Post by steve » Fri Jun 26, 2009 11:43 am

I suspect that the problem occuring at the time that you installed Audacity is coincidence (yes they do happen occasionally).
heterophonic wrote:does audacity do anything to modify/adjust existing Vista audio API or points to different set of DLL's or something?
Audacity accesses your audio hardware using the standard Windows drivers. Other audio software may use ASIO drivers (which Audacity does not by default support). Audacity should not effect what drivers are used by other software, and does not install or change any drivers itself. Windows Vista will try and help you by changing your audio settings in response to what software/hardware it detects (per user/ per application settings may be useful to general users, but they can be a pain for recording).

In any case, you can test this out with Koz's suggestion of uninstalling Audacity and thoroughly testing your sound system. To remove Audacity 1.2.x completely from your system you will need to manually remove Audacity from the Windows Registry (do not attempt this unless you are confident about doing this without breaking your system - if in doubt there is a less thorough but safer method that you can use).

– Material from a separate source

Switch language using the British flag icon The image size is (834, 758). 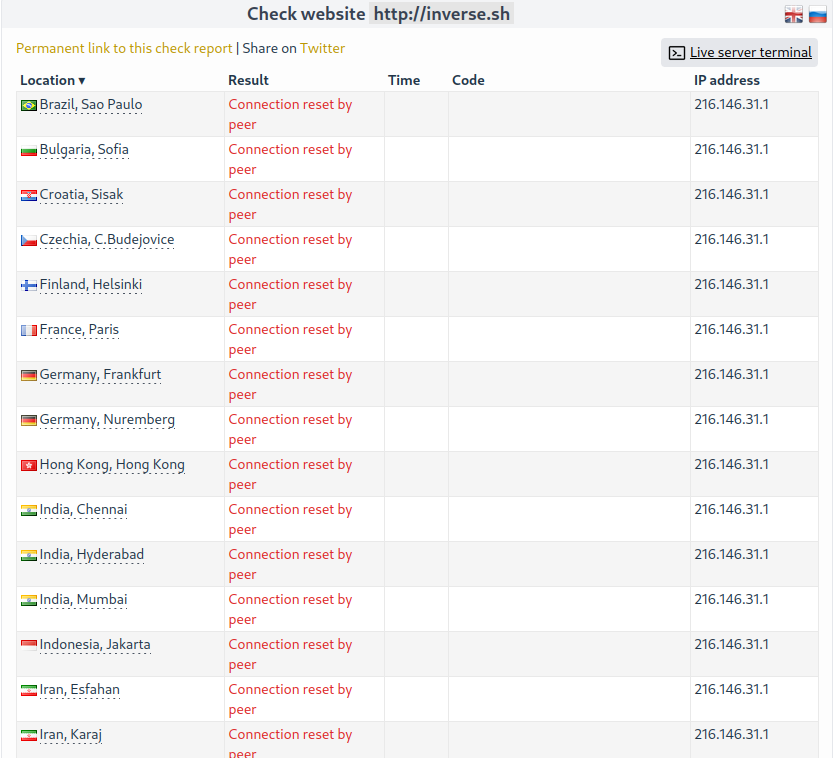point(793,14)
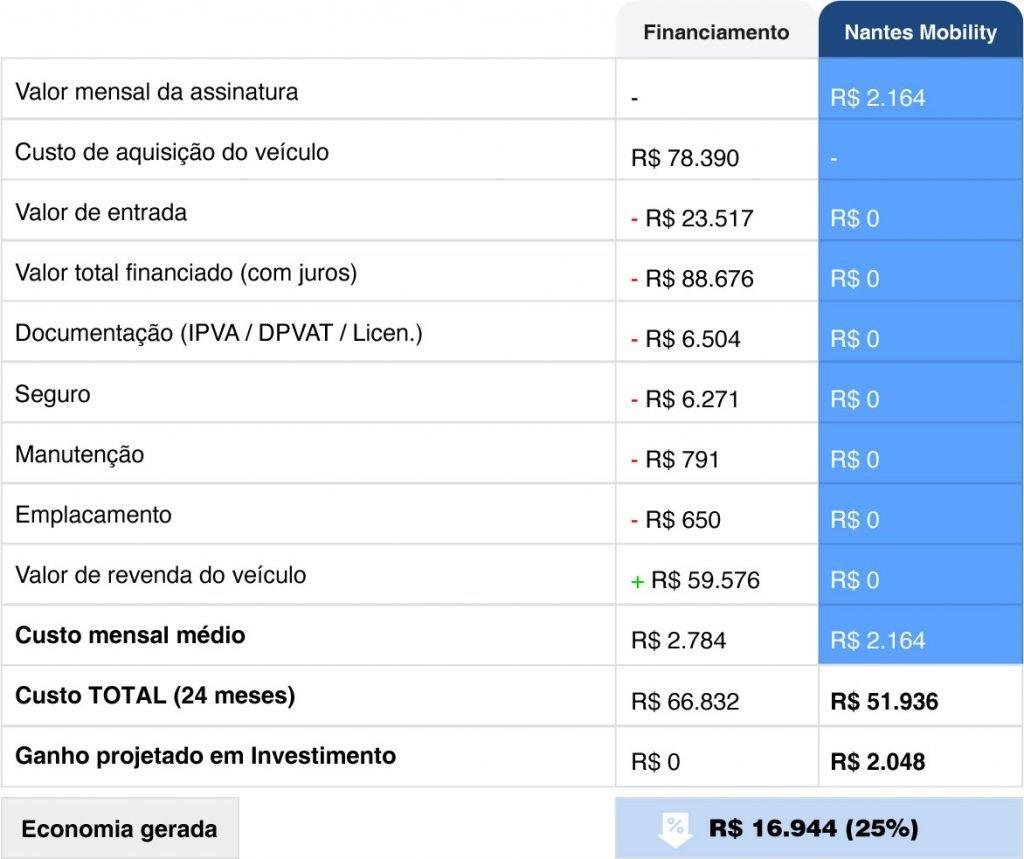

If completely removing Audacity does not fix the problem then the problem lies elsewhere (quite possibly in some oddball setting for your sound card - especially if your sound card is a Realtek HD and/or you are using Vista). If removing Audacity does fix the problem, try using Audacity 1.3.7 instead.
heterophonic wrote:I installed and ran Audacity to do some audio conversions
Audacity is probably not the best tool for audio conversions (though it is a great sample editor). What kind of conversions are you doing? We may be able to suggest a better (free) tool for the job.